What to work on: Transcribe the entries below verbatim, starting at the line that contains "You are a GUI" and running through the end of the entries, with both ends included. Leave the pictures out of your answer.

Listed entries:
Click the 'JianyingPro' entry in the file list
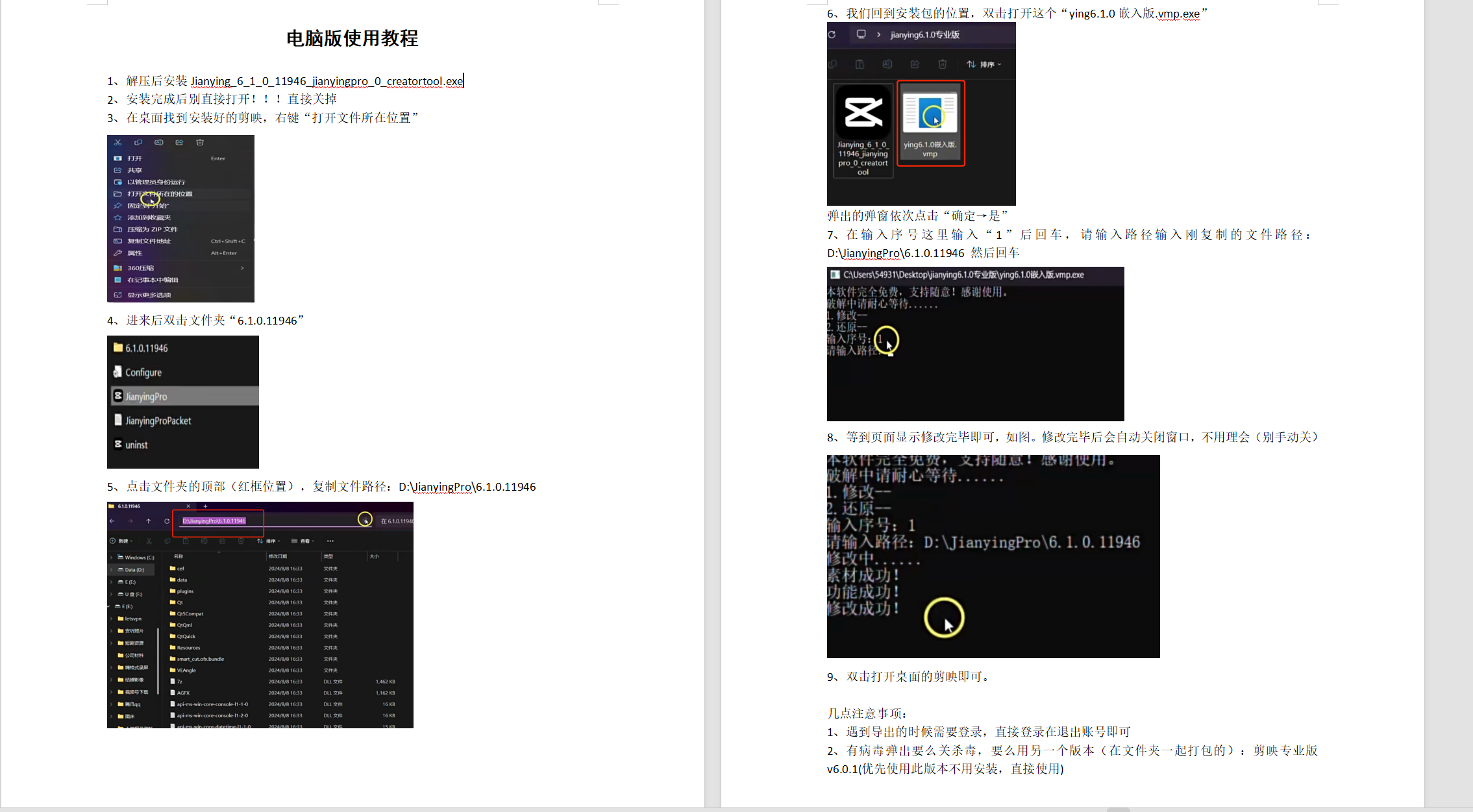This screenshot has width=1473, height=812. (146, 397)
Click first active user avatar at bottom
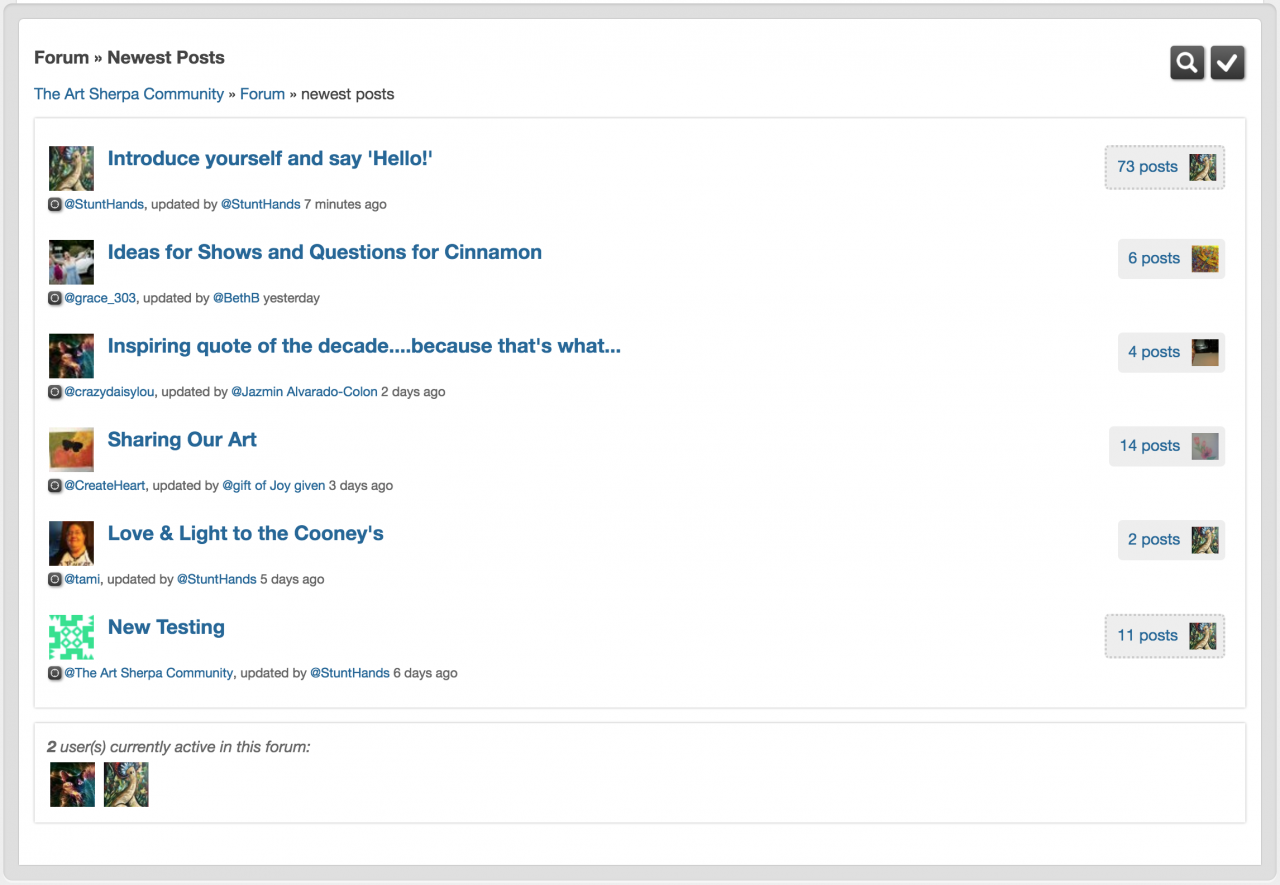The image size is (1280, 885). pos(72,785)
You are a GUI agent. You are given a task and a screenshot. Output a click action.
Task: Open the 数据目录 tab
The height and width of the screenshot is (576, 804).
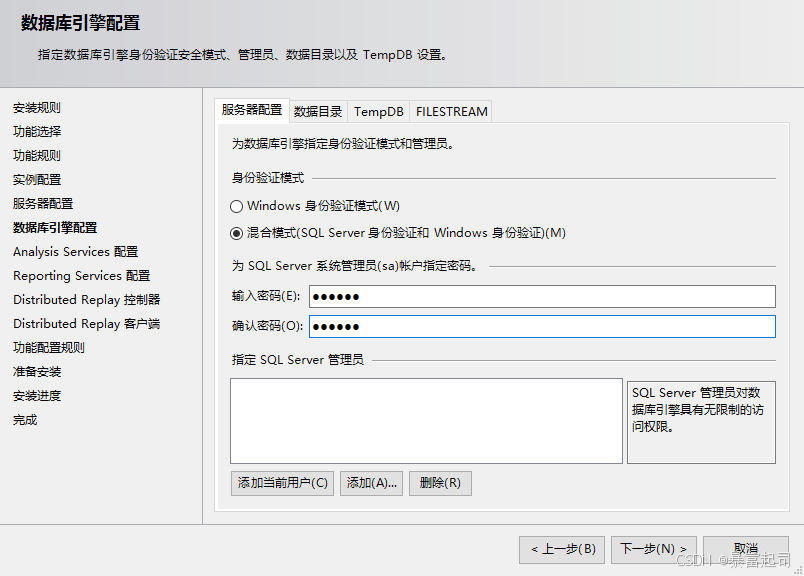coord(318,112)
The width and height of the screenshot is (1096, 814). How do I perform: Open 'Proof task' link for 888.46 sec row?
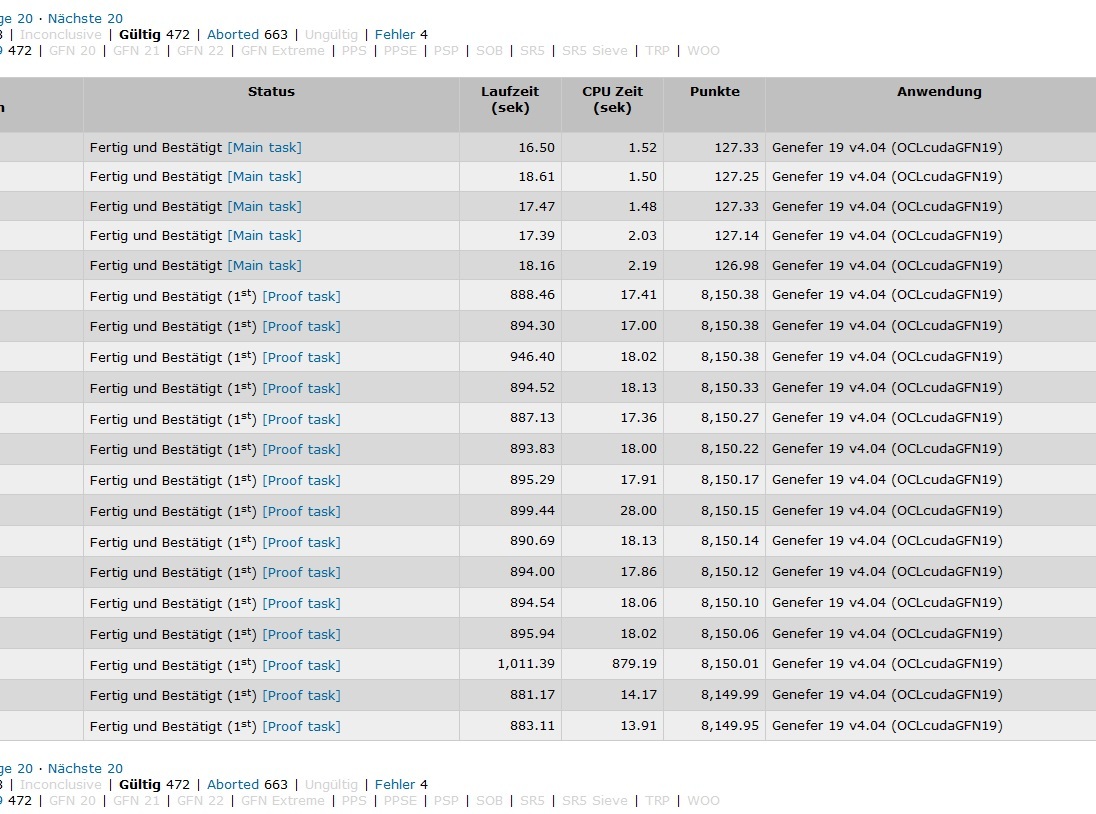tap(301, 296)
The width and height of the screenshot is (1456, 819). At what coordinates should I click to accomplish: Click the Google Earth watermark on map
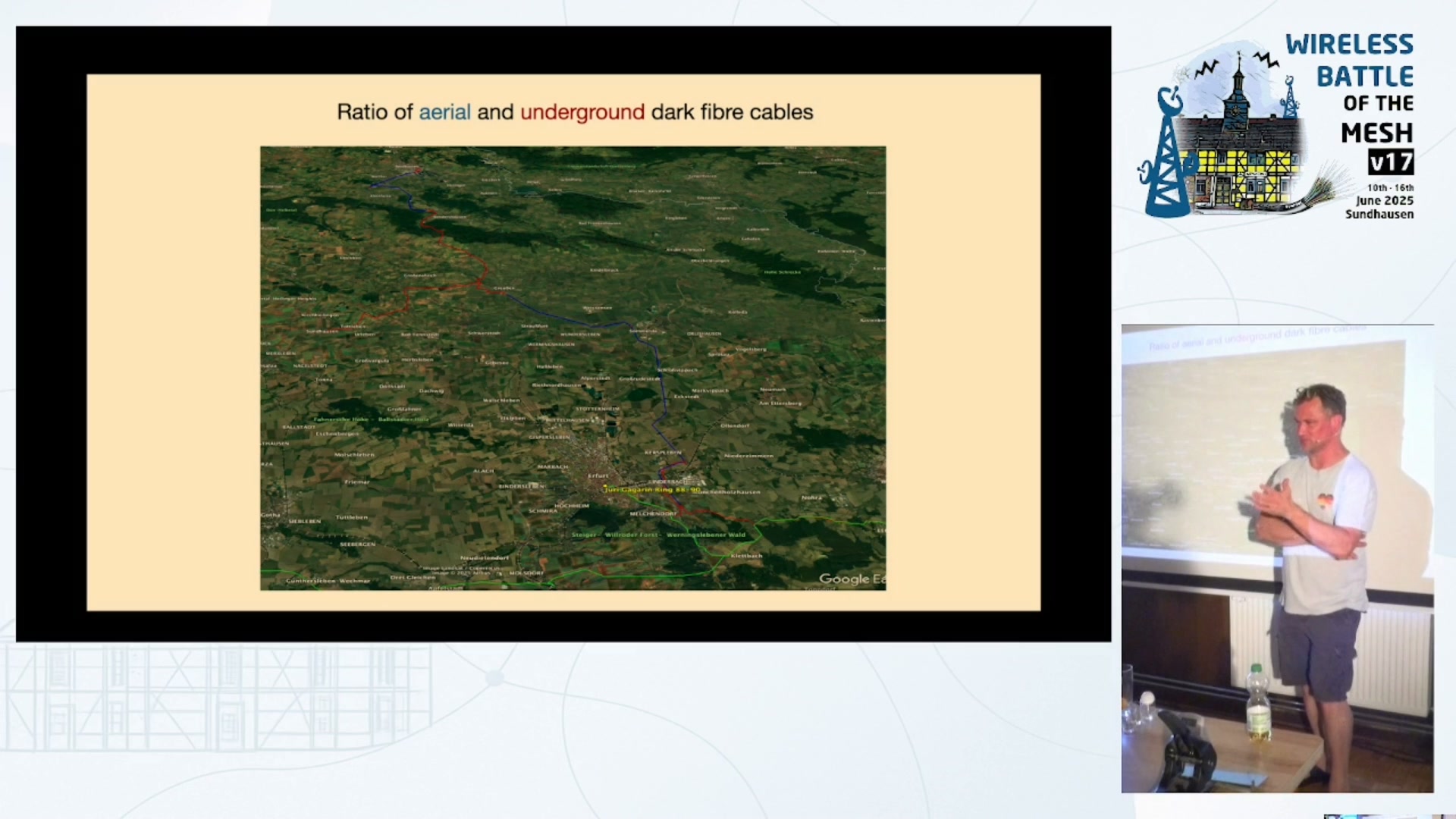[851, 579]
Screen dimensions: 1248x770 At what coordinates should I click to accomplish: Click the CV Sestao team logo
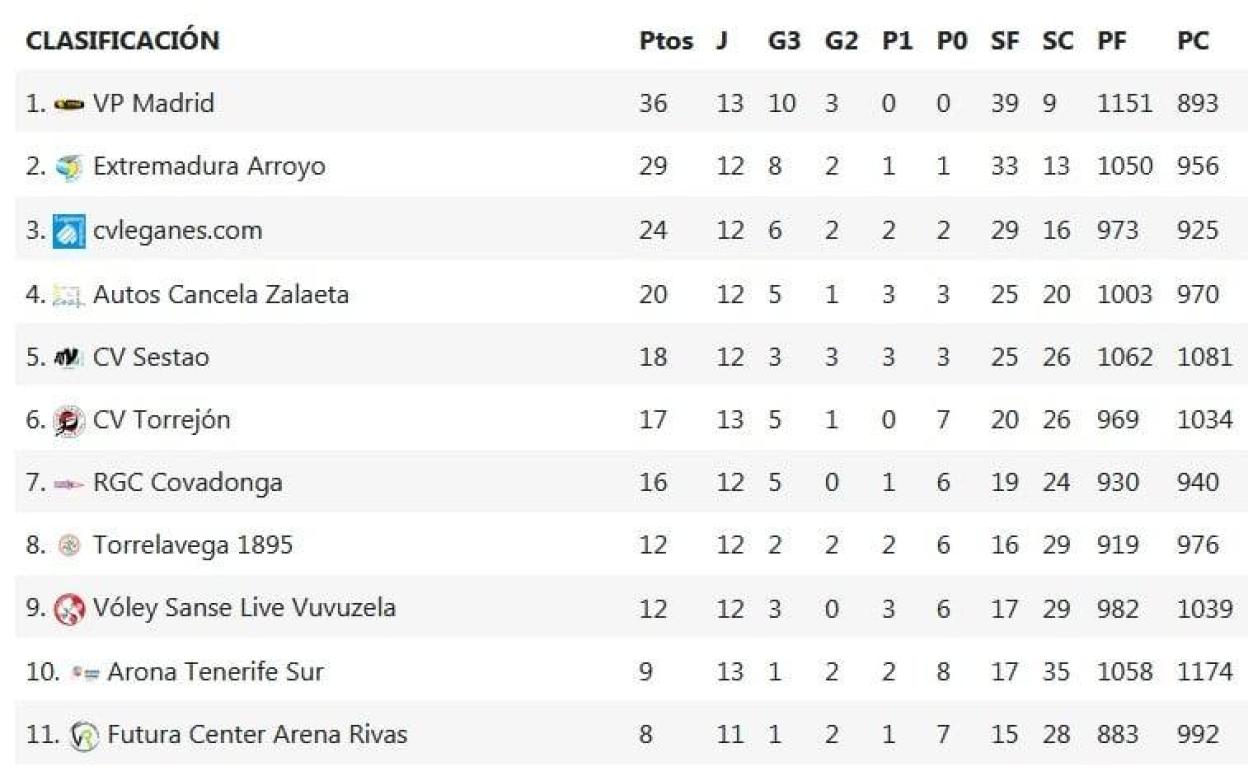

Output:
You are a GUI agent. You are given a task and a screenshot. Output a click action.
Task: Open the 数据目录 tab
The height and width of the screenshot is (576, 804).
coord(318,112)
The width and height of the screenshot is (1096, 814). How do I perform: Open 'Proof task' link for 888.46 sec row?
tap(301, 296)
The width and height of the screenshot is (1456, 819). At what coordinates should I click to accomplish: Click the Google Earth watermark on map
[851, 579]
Screen dimensions: 1248x770 At what coordinates should I click to accomplish: Click the CV Sestao team logo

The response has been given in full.